Before this project, San Francisco code disallowed the use of greywater in commercial applications. It was only permitted for reuse in residential situations. PWP worked with San Francisco City Planning to demonstrate the benefits of greywater reuse in all areas of city planning — ultimately the code was changed, and much of the switch can be attributed to the efforts of PWP.
The Transit Center also improves the environment by absorbing bus exhaust from the terminal below it.
The micro-ecosystem has become home for birds, butterflies, and pollinators, increasing biodiversity and longevity of the rooftop park. Greenspan explained the conception of this biodiverse ecosystem:
- “We took the history, heritage, and ecology of San Francisco and the Bay Area very seriously on the development of this project. We wanted to create a park with special gardens that appeal to both people and animals.
- Native California species are very important to that end, but so are non-native species. The non-native plants we included have all evolved to live in very similar climates to the Bay Area, whether they’re from Mediterranean climates, dry summer and desert-like climates, or high-elevation forests. None of the species used are invasive; they’ll all remain contained to the rooftop.

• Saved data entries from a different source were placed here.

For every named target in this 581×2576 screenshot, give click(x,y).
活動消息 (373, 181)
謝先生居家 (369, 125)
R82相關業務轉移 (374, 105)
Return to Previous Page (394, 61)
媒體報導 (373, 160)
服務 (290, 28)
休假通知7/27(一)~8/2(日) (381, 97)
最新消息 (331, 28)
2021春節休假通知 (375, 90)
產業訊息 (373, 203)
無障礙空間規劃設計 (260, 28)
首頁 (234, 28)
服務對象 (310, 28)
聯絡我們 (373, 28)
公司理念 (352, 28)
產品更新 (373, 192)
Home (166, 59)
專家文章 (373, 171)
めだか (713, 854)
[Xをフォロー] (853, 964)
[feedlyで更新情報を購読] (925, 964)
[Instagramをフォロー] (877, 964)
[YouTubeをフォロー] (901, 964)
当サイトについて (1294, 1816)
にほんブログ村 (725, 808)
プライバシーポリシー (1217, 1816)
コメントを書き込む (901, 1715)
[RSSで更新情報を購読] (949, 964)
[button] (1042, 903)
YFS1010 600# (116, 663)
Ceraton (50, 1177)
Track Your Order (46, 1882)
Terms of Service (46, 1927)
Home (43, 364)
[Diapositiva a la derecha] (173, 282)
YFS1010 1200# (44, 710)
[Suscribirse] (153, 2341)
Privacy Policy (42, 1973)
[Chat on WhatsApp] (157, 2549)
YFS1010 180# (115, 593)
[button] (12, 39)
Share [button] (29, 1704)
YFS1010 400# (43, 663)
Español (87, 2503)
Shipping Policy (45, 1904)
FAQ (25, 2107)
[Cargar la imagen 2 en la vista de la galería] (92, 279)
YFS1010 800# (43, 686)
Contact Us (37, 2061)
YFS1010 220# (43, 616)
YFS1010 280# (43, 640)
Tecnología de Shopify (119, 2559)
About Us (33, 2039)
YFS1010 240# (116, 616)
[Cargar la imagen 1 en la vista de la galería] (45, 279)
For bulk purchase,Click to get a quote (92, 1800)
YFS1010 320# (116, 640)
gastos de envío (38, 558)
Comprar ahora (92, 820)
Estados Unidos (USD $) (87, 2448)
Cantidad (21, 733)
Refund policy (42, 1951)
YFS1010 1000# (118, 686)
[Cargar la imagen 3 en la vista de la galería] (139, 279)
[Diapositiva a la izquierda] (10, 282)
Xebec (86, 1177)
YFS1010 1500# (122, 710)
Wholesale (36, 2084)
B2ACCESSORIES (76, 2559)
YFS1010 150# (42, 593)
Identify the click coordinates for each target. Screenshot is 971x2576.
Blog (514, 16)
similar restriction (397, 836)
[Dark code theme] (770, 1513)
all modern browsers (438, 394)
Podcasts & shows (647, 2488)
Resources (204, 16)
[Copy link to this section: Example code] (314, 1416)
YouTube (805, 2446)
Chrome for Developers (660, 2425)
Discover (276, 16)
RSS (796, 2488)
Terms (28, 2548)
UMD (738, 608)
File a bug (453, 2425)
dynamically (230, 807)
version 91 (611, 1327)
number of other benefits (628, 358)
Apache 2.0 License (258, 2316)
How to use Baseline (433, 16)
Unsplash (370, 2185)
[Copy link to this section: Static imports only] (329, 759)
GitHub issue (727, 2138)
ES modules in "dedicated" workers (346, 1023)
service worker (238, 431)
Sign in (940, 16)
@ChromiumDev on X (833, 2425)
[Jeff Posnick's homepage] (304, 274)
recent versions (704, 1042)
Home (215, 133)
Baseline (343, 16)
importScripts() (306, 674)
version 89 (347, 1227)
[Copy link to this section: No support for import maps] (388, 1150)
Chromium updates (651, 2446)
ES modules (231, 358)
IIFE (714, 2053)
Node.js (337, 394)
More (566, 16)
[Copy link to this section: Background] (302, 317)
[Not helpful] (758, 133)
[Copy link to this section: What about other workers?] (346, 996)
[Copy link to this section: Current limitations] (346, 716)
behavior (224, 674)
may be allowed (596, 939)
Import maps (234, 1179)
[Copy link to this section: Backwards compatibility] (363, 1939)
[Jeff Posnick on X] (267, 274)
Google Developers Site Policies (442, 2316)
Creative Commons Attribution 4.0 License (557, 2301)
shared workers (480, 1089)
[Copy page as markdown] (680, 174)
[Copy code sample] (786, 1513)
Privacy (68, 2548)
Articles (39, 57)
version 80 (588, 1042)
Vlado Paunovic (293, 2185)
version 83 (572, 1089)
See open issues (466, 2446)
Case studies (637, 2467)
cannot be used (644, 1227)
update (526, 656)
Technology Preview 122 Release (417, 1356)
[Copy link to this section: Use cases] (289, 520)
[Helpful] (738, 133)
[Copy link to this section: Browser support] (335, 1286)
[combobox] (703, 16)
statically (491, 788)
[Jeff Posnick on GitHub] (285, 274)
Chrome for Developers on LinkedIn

- Many of the plants, even the non-native ones, are used as resources for native animals. We did a tour with a biodiversity specialist who pointed out that a bird species native to San Francisco eats plants from Australia to get them through various periods. They come to the rooftop because there are so many plants and trees flowering, including the native-to-Australia ones they’re looking for.”
A Masterclass in Landscape Art-Chitecture
It’s clear that the Salesforce park is eye-catching — years of forethought and planning went into the creation of this marvelous ecosystem.
Since the rooftop spans around four city blocks and 5.4 acres, it contains several distinct sections that ease into each other.
“The outer edge of the park is surrounded in a series of gardens, and those gardens are feature gardens that focus on plant communities and plant types that are specifically suited to San Francisco's climate that also are available as habitats for flying members of San Francisco,” Greenspan said.
Another captivating feature of the rooftop is the system of water jets that shoot upwards whenever a bus passes underneath. As a bus drives through the bus deck level, it triggers sensors in the ceiling that then shoot water on the roof. You can actually follow the speed of the passing bus by watching the line of jets shoot water upwards.
“We were really focused on creating something that wouldn’t bring down the neighborhood but would help uplift it,” said Greenspan.